Couvent Sainte Marie de La Tourette
Location: Éveux-sur-l'Arbresle, Rhône-Alpes, France
Architect: Le Corbusier & Iannis Xenakis
Completed: 1953 - 1961
22 Photographs
Of all the buildings I have written about so far, none have been harder to write something meaningful about than this one. Even harder still were my attempts to convey a building like this in a limited number of photographs. The long list was 95, the shortlist was still 47 and the final selection still feels like it leaves out almost everything. There is so much richness and interest to this building, that one can only visit it to really understand it. In that way, I am reminded of Corbusier’s other seminal work, the chapel in Ronchamp, one of the central modernist buildings from which today’s sinuous buildings have evolved. Compared to Ronchamp though, La Tourette is something altogether different. It is an incredibly rigorous building, vast in its scope and ambition, a courtyard building evolved around the programmatic order of the priory and the monastic tradition.
It’s a building which you might easily dismiss from afar as a severe and unforgiving structure, cold and imposing on the hill like a concrete sentinel, but inside the playfulness and rich complexity of form and plan, interposed with bright programmatic use of colour, makes for beautifully lit warm and compassionate spaces. The unusual design collaboration with musician Iannis Xenakis is evidenced in the rhythm of the windows in the façade, which relate both internally to the spaces and externally to the massing, giving the building a kind of pulsating rhythm that echoes throughout the place.
A lot of the time, when I travel on architectural adventures, it’s a whistle-stop tour of electric pace. There are always a million things to see and not every building is well understood or researched in advance, some are just names or coordinates on a long-forgotten map, but some buildings you do know well, having studied them at length at university or since. With Corbusier, they always feel like the former and not the latter, no matter how well you think you know them. I have several books on La Tourette and have admired it as a masterwork for as long as I can remember, but visiting it was reminded of how little I really understood it at all and I felt like a green student again. It’s a terrible way to write about a building, to state outright that it feels pointless to try to describe it, but if there is a central theme to my writing about photographing buildings, it’s probably about the importance of visiting them to understand them. I can’t think of a better example of this than La Tourette. Like discovering that a lifelong friend has a previously unbeknownst fascinating side to them, or that they are someone else completely beneath the façade. Buildings, at least the good ones, are almost always like that. It takes a long time and a lot of practice to read space from afar, or from drawings, and I’m not ashamed to say that sometimes I don’t feel very good at it.

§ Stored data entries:

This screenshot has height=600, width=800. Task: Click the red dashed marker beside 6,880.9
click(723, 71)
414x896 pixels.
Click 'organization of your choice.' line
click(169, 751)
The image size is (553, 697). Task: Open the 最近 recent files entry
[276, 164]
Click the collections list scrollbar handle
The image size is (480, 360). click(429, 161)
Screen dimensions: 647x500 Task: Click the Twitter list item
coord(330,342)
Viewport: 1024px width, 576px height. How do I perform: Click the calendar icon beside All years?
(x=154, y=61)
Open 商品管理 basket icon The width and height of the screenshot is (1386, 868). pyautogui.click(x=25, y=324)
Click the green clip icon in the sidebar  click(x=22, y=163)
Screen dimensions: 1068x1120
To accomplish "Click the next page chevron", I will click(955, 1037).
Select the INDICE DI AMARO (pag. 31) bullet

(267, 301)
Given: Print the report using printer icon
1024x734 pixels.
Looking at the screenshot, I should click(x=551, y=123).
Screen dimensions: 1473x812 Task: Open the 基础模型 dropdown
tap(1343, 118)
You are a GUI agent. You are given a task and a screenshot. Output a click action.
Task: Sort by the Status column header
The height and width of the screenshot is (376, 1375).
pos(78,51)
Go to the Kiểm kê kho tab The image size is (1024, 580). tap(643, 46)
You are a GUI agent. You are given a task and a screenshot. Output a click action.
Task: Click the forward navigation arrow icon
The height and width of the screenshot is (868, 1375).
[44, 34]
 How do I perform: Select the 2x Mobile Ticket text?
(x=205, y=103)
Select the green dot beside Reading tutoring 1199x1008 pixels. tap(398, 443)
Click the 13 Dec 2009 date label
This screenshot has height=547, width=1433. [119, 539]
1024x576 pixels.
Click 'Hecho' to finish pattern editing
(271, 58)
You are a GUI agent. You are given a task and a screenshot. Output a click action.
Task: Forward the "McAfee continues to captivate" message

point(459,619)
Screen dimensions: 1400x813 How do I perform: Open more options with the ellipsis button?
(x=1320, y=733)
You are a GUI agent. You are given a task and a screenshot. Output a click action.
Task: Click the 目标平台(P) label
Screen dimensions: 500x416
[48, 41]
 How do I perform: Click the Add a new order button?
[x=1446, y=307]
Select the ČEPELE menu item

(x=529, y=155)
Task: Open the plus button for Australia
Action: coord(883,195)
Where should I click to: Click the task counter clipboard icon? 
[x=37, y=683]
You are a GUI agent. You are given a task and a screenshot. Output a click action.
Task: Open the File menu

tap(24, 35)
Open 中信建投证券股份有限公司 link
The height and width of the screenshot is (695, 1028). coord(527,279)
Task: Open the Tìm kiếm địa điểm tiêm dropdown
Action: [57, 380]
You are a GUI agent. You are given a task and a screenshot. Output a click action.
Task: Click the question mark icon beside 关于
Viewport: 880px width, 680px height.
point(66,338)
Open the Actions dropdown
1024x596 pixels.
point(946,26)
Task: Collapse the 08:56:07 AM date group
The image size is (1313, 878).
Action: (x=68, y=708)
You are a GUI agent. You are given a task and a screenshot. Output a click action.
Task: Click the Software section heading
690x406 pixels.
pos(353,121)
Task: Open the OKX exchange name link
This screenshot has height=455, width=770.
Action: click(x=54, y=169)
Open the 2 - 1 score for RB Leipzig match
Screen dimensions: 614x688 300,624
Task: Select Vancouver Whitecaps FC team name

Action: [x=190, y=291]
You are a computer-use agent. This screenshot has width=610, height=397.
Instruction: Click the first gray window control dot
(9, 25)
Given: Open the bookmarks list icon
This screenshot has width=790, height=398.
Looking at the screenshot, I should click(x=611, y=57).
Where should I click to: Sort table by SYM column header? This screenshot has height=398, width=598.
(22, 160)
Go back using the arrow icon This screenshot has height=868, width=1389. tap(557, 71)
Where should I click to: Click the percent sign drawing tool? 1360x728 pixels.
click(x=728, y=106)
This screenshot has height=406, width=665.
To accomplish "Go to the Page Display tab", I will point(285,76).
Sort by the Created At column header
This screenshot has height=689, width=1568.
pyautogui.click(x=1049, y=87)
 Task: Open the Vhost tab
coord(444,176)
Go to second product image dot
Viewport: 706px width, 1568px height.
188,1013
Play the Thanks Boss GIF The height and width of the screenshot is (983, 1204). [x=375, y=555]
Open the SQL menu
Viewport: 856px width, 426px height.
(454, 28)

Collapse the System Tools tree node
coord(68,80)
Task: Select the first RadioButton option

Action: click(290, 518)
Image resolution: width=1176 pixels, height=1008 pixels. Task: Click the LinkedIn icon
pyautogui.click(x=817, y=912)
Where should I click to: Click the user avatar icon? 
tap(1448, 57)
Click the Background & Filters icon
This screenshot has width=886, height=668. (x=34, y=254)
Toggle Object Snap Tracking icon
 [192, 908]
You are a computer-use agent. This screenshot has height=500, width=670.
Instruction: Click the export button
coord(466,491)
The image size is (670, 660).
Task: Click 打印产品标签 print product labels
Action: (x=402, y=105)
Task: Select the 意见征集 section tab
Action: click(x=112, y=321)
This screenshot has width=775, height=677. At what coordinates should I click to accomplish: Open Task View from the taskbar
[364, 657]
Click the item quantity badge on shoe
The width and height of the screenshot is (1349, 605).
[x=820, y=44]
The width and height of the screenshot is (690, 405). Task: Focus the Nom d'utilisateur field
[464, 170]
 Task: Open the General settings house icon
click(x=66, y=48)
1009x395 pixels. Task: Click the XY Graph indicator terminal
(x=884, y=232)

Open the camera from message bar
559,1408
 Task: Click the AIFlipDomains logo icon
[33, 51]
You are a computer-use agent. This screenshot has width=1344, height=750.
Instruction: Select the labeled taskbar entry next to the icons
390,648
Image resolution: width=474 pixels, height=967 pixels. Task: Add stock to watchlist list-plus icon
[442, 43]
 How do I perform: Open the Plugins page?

§ Problems to work on:
1: Reproduce the part of the La Tourette essay starting with "It’s a building" and going on through "throughout the place.".
2: Carry on the La Tourette essay from the point at which it stops.

§ List of answers:
1:
It’s a building which you might easily dismiss from afar as a severe and unforgiving structure, cold and imposing on the hill like a concrete sentinel, but inside the playfulness and rich complexity of form and plan, interposed with bright programmatic use of colour, makes for beautifully lit warm and compassionate spaces. The unusual design collaboration with musician Iannis Xenakis is evidenced in the rhythm of the windows in the façade, which relate both internally to the spaces and externally to the massing, giving the building a kind of pulsating rhythm that echoes throughout the place.

2:
Visiting buildings multiple times is something which doesn’t happen too often. There are a few places I have gone again and again. Sometimes I visit somewhere, and I end up returning to show someone else, maybe my brother, or a group of students, or I just happen to be passing by, but occasionally simply visiting once just is not enough and you yearn to return. Therme Vals springs to mind immediately, the Mariendom Neviges as well, and La Tourette is another. Of all the wonders of the oeuvre of Le Corbusier, this one has always fascinated me the most and I walked away from it vowing to return. Like a lot of these journeys, they happen on the way to somewhere else, and for obvious reasons, I haven’t been ‘on the way somewhere else’ in quite some time, so I haven’t been back yet but hopefully, in the not-too-distant future, I will. It might be some time before that happens, but when I do, I’ll plan to stay the night in one of the cells and explore a little more on my own terms.
I have loved going through the process of editing all my old photos and reliving the experiences of visiting the buildings. I have tried to unlock and understand the buildings and the visits at an arm’s length, and it’s been a rich and rewarding experience, almost like traveling, just without the hassle and significantly cheaper.